State investigators, aided by the Michigan State Police, the Genesee County Sheriff’s Office and the Flint Police Department, executed a search warrant at Flint Arcade, located at 3301 Coruna Road, Flint, on Wednesday evening, August 23, following a joint investigation by the Michigan Attorney General and the Michigan Game Control Board.
Authorities seized 48 computers used in slotted games and two gaming consoles allegedly used in illegal gambling, and an additional $13,260 in suspected gambling proceeds from the site.
“Storefront casinos and illegal gambling pose significant social and economic risks to the community,” said Henry Williams, MGCB’s executive director. “Because they can often attract criminal activity and draw customers away from legitimate businesses that positively contribute to the local economy, it is essential to shut down these types of operations to prevent customers from falling victim to fraudulent schemes and protect them from potential harm.”
Sites like this one were previously issued a search warrant by the Michigan Attorney General’s Office on Aug. 18, 2022, when the MGCB investigated suspected illegal games at The Cellular Vault, a business that was there at the time. The raid brought in 43 computers used for gambling, as well as $2,572.48 in gains and gambling revenue. And “The Vault,” as is known locally, has ended.

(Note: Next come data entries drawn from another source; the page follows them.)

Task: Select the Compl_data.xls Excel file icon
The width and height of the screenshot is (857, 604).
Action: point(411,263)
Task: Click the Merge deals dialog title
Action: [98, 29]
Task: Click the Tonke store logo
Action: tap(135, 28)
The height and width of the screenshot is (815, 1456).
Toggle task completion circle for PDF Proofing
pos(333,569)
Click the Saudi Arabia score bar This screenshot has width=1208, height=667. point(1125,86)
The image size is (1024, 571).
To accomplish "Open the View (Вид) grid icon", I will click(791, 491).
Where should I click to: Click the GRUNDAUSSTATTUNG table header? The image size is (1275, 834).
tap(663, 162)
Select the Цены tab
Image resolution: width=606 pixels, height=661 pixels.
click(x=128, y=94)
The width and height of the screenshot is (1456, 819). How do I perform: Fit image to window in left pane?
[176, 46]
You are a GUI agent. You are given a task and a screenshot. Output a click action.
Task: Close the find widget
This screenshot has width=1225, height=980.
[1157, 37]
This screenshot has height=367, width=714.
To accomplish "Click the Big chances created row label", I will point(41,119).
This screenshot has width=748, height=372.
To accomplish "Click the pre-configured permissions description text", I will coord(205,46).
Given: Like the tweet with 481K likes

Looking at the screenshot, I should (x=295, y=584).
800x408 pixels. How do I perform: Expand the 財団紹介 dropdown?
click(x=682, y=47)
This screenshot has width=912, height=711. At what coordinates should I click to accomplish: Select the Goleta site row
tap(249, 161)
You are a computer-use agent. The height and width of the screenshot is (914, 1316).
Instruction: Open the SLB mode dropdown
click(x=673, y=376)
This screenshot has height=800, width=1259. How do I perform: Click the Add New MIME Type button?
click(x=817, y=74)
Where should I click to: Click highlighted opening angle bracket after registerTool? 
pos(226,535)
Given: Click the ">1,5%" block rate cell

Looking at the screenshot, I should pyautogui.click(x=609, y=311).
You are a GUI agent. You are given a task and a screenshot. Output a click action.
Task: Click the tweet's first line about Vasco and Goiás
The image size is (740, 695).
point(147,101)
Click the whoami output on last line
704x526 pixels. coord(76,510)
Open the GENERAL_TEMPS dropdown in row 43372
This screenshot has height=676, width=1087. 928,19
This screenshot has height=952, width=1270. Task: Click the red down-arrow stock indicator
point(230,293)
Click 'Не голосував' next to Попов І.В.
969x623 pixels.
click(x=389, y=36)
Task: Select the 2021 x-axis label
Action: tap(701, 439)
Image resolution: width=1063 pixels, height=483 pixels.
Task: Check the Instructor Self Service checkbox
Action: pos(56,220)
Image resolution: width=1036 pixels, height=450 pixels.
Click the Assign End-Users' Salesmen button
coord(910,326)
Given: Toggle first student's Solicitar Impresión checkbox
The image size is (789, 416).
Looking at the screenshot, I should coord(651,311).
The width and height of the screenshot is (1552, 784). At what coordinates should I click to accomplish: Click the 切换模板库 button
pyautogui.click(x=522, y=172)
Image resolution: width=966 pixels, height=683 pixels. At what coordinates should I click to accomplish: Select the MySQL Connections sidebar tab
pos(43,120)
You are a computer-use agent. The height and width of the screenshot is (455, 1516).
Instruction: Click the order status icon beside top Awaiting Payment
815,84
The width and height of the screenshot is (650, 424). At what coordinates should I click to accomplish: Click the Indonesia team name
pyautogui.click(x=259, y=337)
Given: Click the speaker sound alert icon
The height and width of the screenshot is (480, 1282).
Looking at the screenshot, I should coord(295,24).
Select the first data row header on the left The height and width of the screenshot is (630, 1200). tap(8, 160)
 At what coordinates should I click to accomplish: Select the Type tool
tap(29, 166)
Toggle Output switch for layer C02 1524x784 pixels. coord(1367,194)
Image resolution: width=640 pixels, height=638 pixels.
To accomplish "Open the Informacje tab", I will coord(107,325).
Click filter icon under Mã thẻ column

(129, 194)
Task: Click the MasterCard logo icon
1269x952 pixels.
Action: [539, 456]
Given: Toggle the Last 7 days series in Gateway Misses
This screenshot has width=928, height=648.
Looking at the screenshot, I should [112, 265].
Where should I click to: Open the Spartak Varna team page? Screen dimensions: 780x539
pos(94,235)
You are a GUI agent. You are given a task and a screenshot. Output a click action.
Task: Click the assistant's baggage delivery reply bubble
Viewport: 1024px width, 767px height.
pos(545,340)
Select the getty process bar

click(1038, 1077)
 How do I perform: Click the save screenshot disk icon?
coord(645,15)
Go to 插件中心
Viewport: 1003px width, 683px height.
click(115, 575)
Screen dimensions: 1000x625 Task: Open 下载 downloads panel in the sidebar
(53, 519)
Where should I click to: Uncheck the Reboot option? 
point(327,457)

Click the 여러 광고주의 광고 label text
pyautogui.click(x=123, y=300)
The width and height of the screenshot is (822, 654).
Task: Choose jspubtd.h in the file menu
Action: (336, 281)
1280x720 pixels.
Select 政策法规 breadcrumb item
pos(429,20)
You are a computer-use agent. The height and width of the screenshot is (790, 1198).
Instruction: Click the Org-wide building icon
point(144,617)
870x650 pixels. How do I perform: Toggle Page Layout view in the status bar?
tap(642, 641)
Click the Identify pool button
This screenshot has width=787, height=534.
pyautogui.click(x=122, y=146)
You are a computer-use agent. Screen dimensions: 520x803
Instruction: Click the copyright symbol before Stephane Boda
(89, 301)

However, since then, MGCB has received anonymous reports from worried Michigan citizens that a shopping district casino has reopened in the same location under the new business name Flint Arcade, where customers have been offered the opportunity to play on slot-style game consoles. The Michigan Criminal Code broadly prohibits gambling of any kind, except as permitted by law, and could have potential consequences for Michigan businesses to operate illegal game consoles, including criminal charges and/or fines.
Williams added, “MGCB is committed to working with the appropriate authorities to create a safer and more transparent gaming environment for Michigan citizens.” “The agency is committed to helping communities across the state remove game consoles used for gambling from stores, gas stations and convenience stores, and encourages residents to call us with tips.”
The agency should release fact sheets on its website about Michigan’s laws and unregulated machines, give law-breaking companies a chance to comply before authorities intervene and confiscate equipment and money collected from illegal operations.